I read in a PDF file in Python, added a text box on top of the text that I'd like to redact, and saved the change in a new PDF file. When I searched for the text in the redacted PDF file using a PDF reader, the text can still be found.
Is there a way to save the PDF as a single layer file? Or is there a way to ensure that the text under the text box can be removed?
import PyPDF2
import re
import fitz
import io
import os
import pandas
import numpy as np
from PyPDF2 import PdfFileReader, PdfFileWriter
from reportlab.pdfgen import canvas
from reportlab.lib.pagesizes import A4
from reportlab.graphics import renderPDF
from reportlab.lib import colors
from reportlab.graphics.shapes import *
reader = PyPDF2.PdfReader(files)
packet = io.BytesIO()
can = canvas.Canvas(packet, pagesize = A4)

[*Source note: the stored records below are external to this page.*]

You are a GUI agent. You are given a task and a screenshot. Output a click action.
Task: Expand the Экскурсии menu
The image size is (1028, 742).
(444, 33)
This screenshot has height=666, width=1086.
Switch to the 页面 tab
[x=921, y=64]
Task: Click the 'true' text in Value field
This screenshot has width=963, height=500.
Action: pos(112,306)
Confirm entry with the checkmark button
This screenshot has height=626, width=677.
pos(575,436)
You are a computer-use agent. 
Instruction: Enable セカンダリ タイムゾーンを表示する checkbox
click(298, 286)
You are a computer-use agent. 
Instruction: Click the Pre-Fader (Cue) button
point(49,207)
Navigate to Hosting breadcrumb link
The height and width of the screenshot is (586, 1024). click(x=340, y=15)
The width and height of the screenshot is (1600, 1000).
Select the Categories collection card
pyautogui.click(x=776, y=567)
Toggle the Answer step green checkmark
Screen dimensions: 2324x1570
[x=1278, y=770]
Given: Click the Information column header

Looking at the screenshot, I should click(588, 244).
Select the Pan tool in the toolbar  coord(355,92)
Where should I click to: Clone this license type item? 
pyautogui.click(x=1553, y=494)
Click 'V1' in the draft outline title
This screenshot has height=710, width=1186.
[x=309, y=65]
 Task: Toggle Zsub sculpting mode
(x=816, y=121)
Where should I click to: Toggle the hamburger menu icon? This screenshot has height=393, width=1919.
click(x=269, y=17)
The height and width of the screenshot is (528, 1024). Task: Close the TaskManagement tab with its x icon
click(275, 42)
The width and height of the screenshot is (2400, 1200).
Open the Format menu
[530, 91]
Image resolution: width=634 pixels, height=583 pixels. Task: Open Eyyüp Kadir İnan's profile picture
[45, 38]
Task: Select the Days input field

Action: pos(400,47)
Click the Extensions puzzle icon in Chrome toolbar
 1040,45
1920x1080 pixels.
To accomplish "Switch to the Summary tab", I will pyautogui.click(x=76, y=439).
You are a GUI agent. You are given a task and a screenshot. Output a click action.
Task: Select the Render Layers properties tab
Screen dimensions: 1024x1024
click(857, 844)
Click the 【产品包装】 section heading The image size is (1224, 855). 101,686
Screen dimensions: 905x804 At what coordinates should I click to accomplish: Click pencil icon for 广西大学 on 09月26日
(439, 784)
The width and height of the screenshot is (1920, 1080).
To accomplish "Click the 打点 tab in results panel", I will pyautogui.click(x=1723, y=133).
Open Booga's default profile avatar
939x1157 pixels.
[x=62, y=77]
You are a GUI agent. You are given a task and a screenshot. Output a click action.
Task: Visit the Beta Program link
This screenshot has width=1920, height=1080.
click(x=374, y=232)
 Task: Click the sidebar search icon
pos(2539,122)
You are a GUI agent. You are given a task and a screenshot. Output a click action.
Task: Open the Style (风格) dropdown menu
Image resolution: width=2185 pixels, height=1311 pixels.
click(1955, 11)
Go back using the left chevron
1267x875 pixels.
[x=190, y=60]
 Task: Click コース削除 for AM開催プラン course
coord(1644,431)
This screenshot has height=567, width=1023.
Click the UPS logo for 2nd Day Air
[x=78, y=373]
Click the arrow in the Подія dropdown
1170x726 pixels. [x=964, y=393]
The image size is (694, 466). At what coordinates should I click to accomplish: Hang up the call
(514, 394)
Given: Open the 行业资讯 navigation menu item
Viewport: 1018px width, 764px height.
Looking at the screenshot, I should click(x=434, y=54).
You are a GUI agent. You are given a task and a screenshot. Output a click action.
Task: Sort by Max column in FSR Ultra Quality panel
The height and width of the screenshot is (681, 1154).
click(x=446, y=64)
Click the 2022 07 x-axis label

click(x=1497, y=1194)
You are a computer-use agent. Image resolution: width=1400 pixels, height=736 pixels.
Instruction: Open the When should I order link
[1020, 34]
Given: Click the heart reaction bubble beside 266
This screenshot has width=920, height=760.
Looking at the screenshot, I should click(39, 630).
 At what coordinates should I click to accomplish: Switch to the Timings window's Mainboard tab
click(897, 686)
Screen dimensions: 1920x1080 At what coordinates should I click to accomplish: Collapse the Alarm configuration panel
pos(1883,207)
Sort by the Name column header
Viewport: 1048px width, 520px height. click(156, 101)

can.rect(65, 750, 40, 30, stroke=1, fill=1)
can.setFillColorRGB(1, 1, 1)
can.save()
packet.seek(0)
new_pdf = PdfFileReader(packet)
output = PyPDF2.PdfFileWriter()
pageToOutput = reader.getPage(1)
pageToOutput.mergePage(new_pdf.getPage(0))
output.addPage(pageToOutput)
outputStream = open('NewFile.pdf', "wb")
output.write(outputStream)
outputStream.close()
I used one of the solutons (pdf2image and PIL) in the link provided by @Matt Pitken, and it worked well.